- **Enunciado A**
Traduce al inglés esta oración del fragmento sobre la historia de Turkmenistán: "Alejandro Magno fundó a poca distancia de la moderna Ashgabat la ciudad de Merv."
· · ·
El oasis de Margiana fue el centro de una avanzada sociedad agrícola hace unos nueve mil años y se cree que su nivel de desarrollo igualaba al de Egipto, India, China y Mesopotamia. La tierra que se extiende entre el mar Caspio y el río Amu Darya fue terreno de paso para incontables ejércitos. Alejandro Magno fundó a poca distancia de la moderna Ashgabat la ciudad de Merv. La región en la que nos encontramos fue el corazón del Imperio parto desde el siglo II a.C. hasta el siglo I d.C. La capital del imperio se encontraba en Nisa, a tan solo diez kilómetros de distancia de lo que entonces no era sino una pequeña población agrícola. En el siglo I un terremoto la destruyó por completo, aunque el oasis en que se asentaba, un codiciado lugar de paso de la Ruta de la Seda, hizo que los comerciantes la fueran reconstruyendo poco a poco, hasta convertirla otra vez en una próspera ciudad denominada Konyikala, que los mongoles se encargaron de destruir de nuevo en el siglo XIII, cuando ya estaba ocupada por un nuevo pueblo venido del noreste, los turcos selyúcidas.

Se desconoce con precisión cuando aparecieron los modernos turcomanos, pero se cree que fue
alrededor del siglo XI, al tiempo que los turcos selyúcidas. Se trataba de tribus nómadas, originarias de las montañas Altay y dedicadas a la cría de caballos, que encontraron nuevos pastos en los oasis exteriores del desierto de Karakum, Persia, Siria y Anatolia. Como nómadas que eran, no tenían interés alguno en el concepto de Estado o el modo de vida urbano y por ello permanecieron ajenos a los vaivenes dinásticos e imperiales que han marcado la historia de esta parte del mundo.

Como ya vimos en otra entrada, cuando los rusos se presentaron en el siglo XIX en la región para “civilizarla”, se dieron de bruces con un pueblo temible en la guerra. Capturaron miles de soldados eslavos para venderlos como esclavos en los mercados de Jiva y Bujara, lo que, naturalmente, provocó la ira de los zares rusos, que acabaron por entrar a saco y masacrar a miles de turcomanos en 1881. Después de esto, toda la región fue anexionada al Imperio Ruso, algo de lo que todavía Turkmenistán está intentando recuperarse.
· · ·
- **Enunciado B**
Por favor, cita literalmente las líneas de los registros que empiezan en la que contiene "At what coordinates" y terminan en la que contiene "1920x648 pixels.", ambas incluidas.

- **Datos del ejercicio**
· · ·
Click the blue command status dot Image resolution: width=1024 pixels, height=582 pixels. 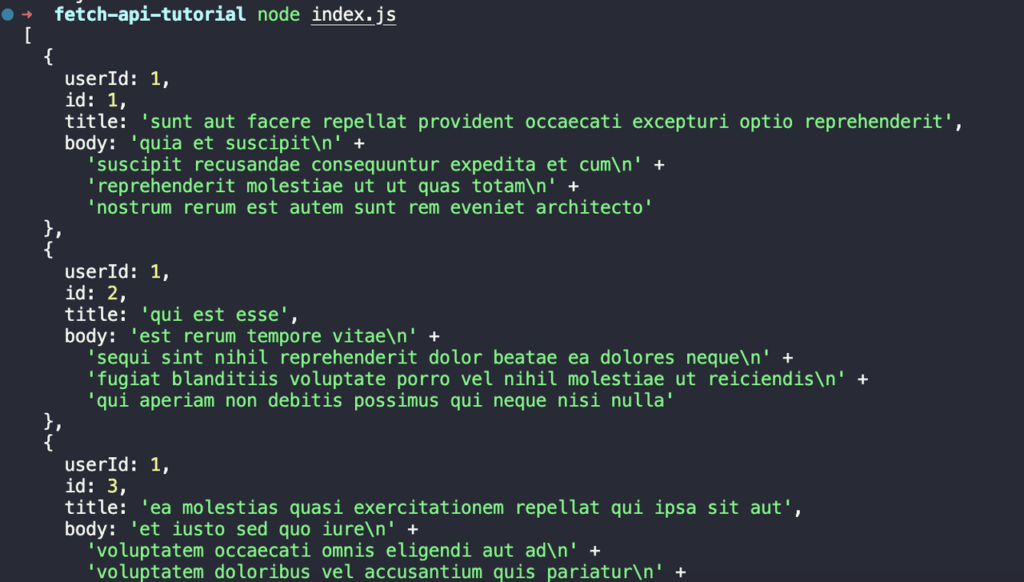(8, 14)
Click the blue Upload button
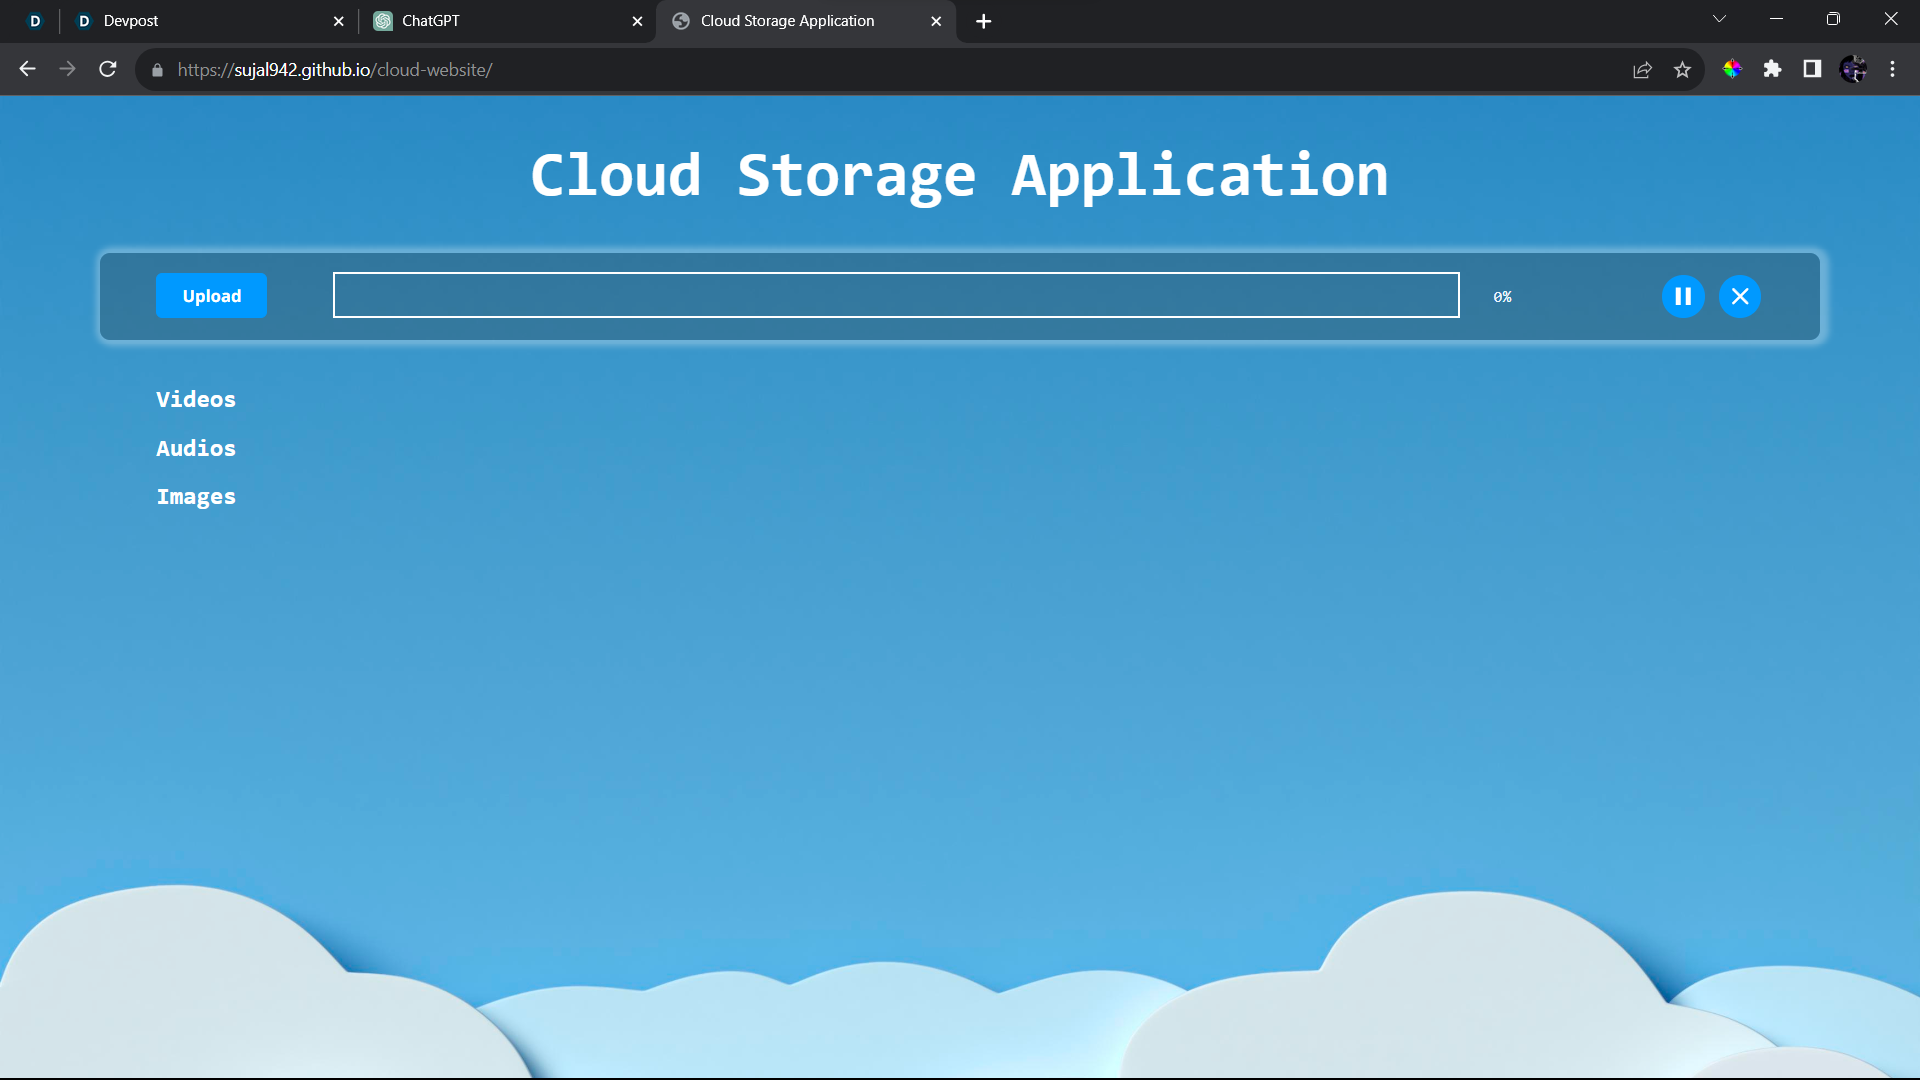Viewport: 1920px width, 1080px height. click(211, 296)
· · ·
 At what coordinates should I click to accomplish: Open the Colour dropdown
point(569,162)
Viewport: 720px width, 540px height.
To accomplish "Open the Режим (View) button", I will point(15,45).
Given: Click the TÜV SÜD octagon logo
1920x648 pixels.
· · ·
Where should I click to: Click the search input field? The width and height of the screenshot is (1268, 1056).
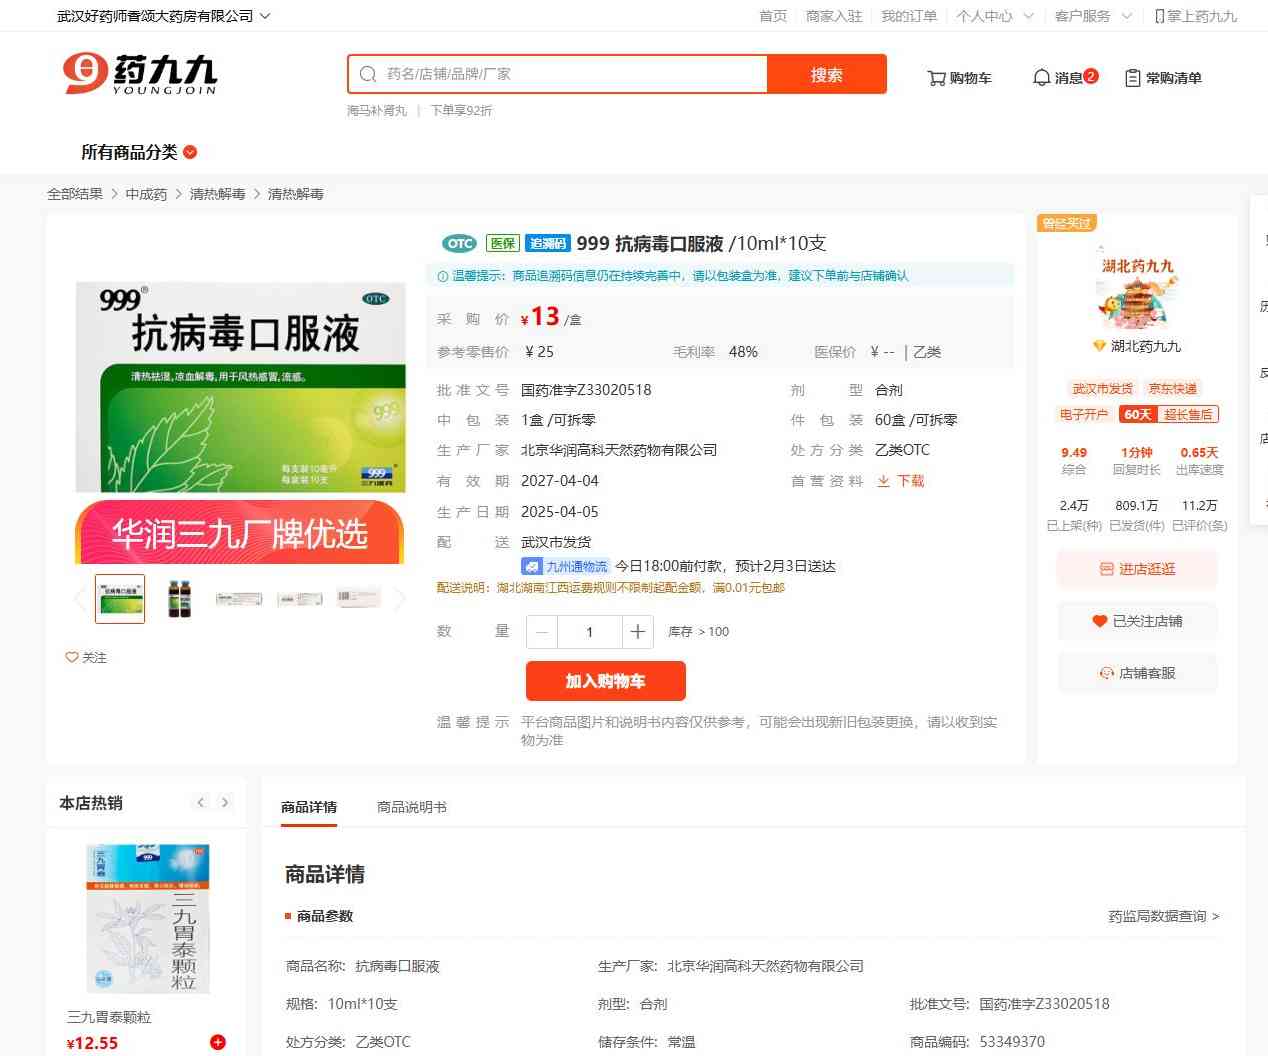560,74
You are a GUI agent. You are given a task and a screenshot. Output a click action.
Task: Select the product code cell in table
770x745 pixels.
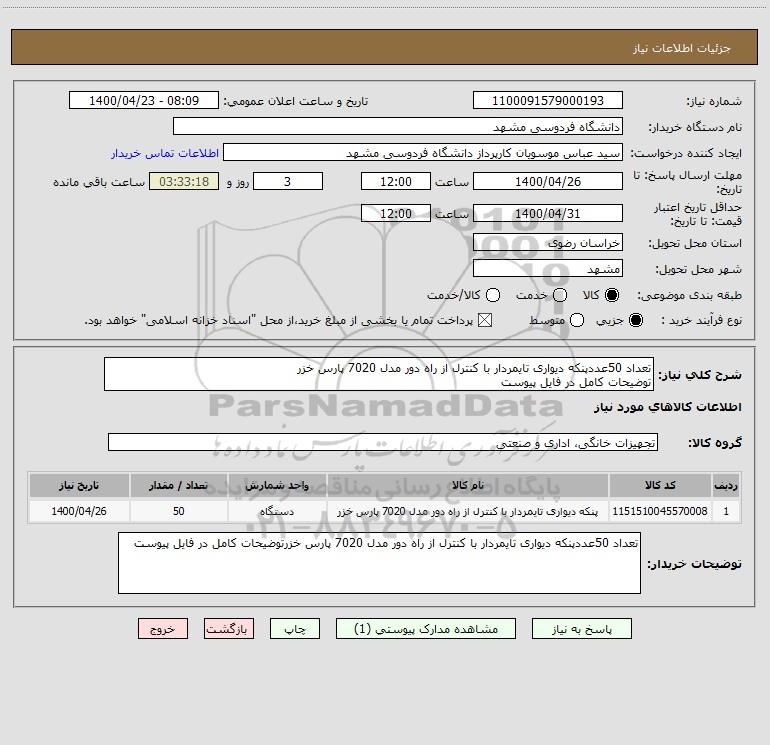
· · ·
- **Resultado A**
Alexander the Great founded the city of Merv a short distance from modern Ashgabat.

- **Resultado B**
 At what coordinates should I click to accomplish: Open the Colour dropdown
point(569,162)
Viewport: 720px width, 540px height.
To accomplish "Open the Режим (View) button", I will point(15,45).
Given: Click the TÜV SÜD octagon logo
1920x648 pixels.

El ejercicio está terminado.